TASK STATEMENT: Arrange every line of the entries below as a JSON list of strings, one string per line, and leave out any blank lines.
::: ENTRIES :::
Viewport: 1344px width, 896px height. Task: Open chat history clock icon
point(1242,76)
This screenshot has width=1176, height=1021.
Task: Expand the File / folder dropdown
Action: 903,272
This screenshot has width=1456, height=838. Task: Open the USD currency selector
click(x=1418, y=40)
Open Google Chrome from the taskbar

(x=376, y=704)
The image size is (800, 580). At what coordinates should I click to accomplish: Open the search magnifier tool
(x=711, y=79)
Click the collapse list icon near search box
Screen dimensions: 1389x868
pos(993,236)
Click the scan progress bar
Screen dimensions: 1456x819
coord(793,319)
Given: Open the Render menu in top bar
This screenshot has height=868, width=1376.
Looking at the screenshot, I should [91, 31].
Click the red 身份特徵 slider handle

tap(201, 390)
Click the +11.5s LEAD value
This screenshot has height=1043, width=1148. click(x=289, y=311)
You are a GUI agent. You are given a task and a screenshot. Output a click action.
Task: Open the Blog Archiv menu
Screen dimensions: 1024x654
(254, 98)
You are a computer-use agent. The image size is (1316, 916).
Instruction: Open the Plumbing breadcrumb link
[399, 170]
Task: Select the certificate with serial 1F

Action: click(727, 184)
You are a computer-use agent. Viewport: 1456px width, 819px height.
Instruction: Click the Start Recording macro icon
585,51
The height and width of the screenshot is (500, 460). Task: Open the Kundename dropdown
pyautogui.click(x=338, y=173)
:::
SOLUTION:
[
  "Viewport: 1344px width, 896px height. Task: Open chat history clock icon",
  "point(1242,76)",
  "This screenshot has width=1176, height=1021.",
  "Task: Expand the File / folder dropdown",
  "Action: 903,272",
  "This screenshot has width=1456, height=838. Task: Open the USD currency selector",
  "click(x=1418, y=40)",
  "Open Google Chrome from the taskbar",
  "(x=376, y=704)",
  "The image size is (800, 580). At what coordinates should I click to accomplish: Open the search magnifier tool",
  "(x=711, y=79)",
  "Click the collapse list icon near search box",
  "Screen dimensions: 1389x868",
  "pos(993,236)",
  "Click the scan progress bar",
  "Screen dimensions: 1456x819",
  "coord(793,319)",
  "Given: Open the Render menu in top bar",
  "This screenshot has height=868, width=1376.",
  "Looking at the screenshot, I should [91, 31].",
  "Click the red 身份特徵 slider handle",
  "tap(201, 390)",
  "Click the +11.5s LEAD value",
  "This screenshot has height=1043, width=1148. click(x=289, y=311)",
  "You are a GUI agent. You are given a task and a screenshot. Output a click action.",
  "Task: Open the Blog Archiv menu",
  "Screen dimensions: 1024x654",
  "(254, 98)",
  "You are a computer-use agent. The image size is (1316, 916).",
  "Instruction: Open the Plumbing breadcrumb link",
  "[399, 170]",
  "Task: Select the certificate with serial 1F",
  "Action: click(727, 184)",
  "You are a computer-use agent. Viewport: 1456px width, 819px height.",
  "Instruction: Click the Start Recording macro icon",
  "585,51",
  "The height and width of the screenshot is (500, 460). Task: Open the Kundename dropdown",
  "pyautogui.click(x=338, y=173)"
]